In Natural Language Processing (NLP), extracting key or important sentences from a text document can be extremely useful. It helps in summarizing the content or identifying the main ideas or key points of the text. One popular technique for key sentence extraction is using the nltk library in python.

Installation

Before we start, make sure you have nltk installed on your system. You can install it using pip:

pip install nltk

Key Sentence Extraction with nltk

Let’s go through the steps to perform key sentence extraction using nltk in python:

Step 1: Importing the required libraries

import nltk
from nltk.tokenize import sent_tokenize

nltk.download('punkt')

First, we import the nltk library and specifically import the sent_tokenize function from the nltk.tokenize module. We also need to download the required tokenizer data using nltk.download('punkt').

Step 2: Loading and Tokenizing the Text

To extract key sentences, we first need to load the text document and tokenize it into sentences.

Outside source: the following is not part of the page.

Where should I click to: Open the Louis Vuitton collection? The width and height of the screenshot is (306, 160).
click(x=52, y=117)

We can do this using the sent_tokenize function.

with open('input.txt', 'r') as file:
    text = file.read()
    
sentences = sent_tokenize(text)

In this example, we assume the text is stored in a file named input.txt. Adjust the code according to your requirements.

Step 3: Preprocessing

Before extracting key sentences, it’s usually helpful to preprocess the text by removing any unnecessary characters or formatting. You can perform various preprocessing steps like removing stop words, punctuation, or lowercasing the text, depending on your specific use case.

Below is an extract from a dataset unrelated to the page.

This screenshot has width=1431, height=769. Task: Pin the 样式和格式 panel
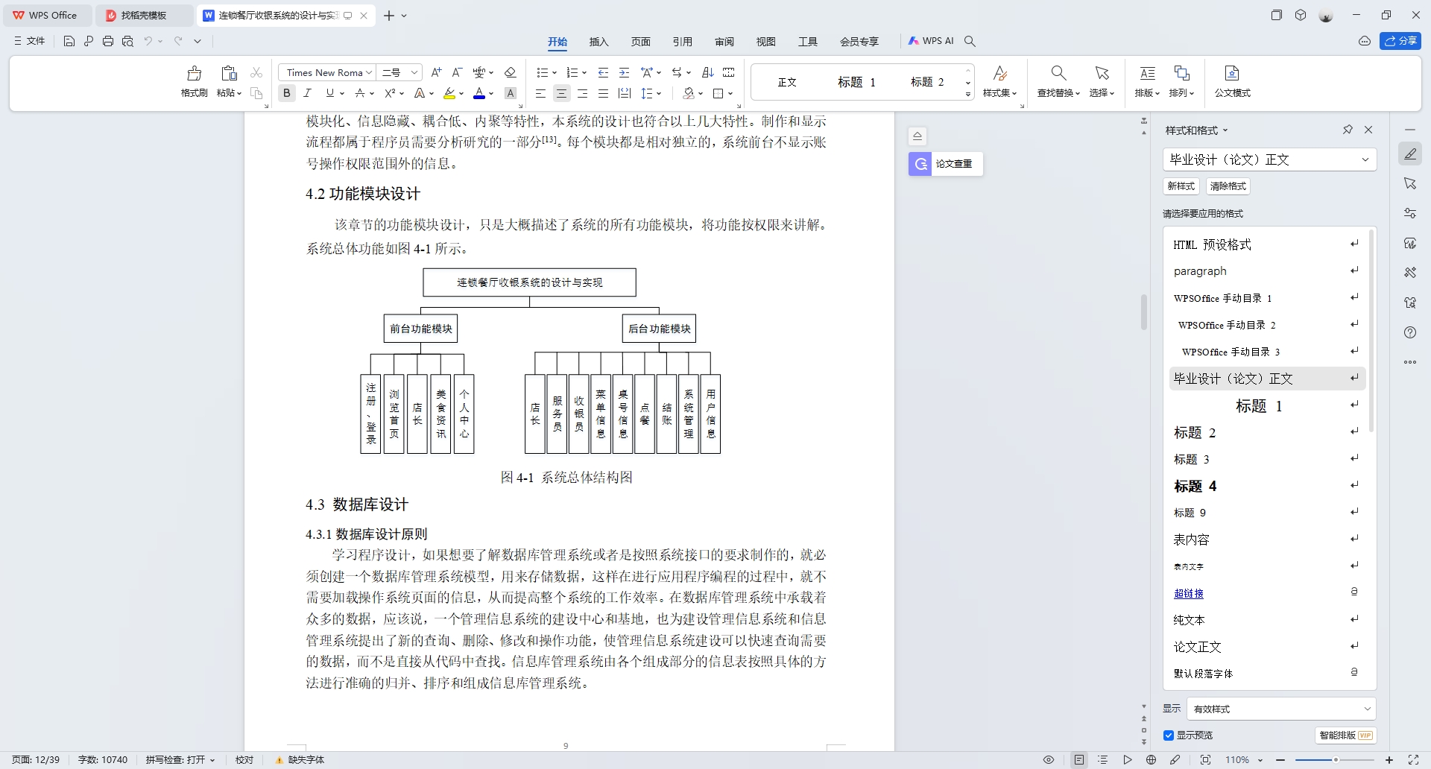point(1348,130)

Step 4: Calculating Sentence Scores

The next step is to calculate scores for each sentence in the text. There are various algorithms and approaches available for this purpose, including term frequency-inverse document frequency (TF-IDF), TextRank, or a combination of different features.

# Your sentence scoring algorithm goes here
scores = calculate_sentence_scores(sentences)

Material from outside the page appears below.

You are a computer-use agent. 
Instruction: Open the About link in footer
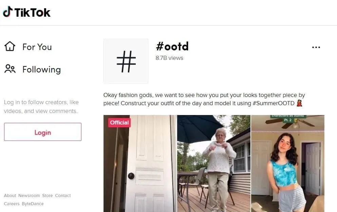[10, 195]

This step involves implementing or using an existing algorithm to calculate scores for each sentence based on their relevance or importance.

Step 5: Selecting Key Sentences

Finally, based on the scores calculated in the previous step, you can select the top N sentences as key sentences.

num_sentences = 5
key_sentences = heapq.nlargest(num_sentences, sentences, key=scores.get)

Here, we select the top 5 sentences using the nlargest function from the heapq module. Adjust the num_sentences variable according to your requirements.

Step 6: Displaying the Key Sentences

for sentence in key_sentences:
    print(sentence)

Finally, iterate over the key sentences and display them as desired. You can store them in a separate file, display them on a webpage, or use them for any other purpose.

Conclusion

In this blog post, we discussed the nltk library and its usage for key sentence extraction in python. nltk provides various tools and functions that make it easy to tokenize and preprocess text, calculate sentence scores, and select key sentences. By leveraging these capabilities, you can summarize text documents or identify the main ideas and key points quickly and efficiently.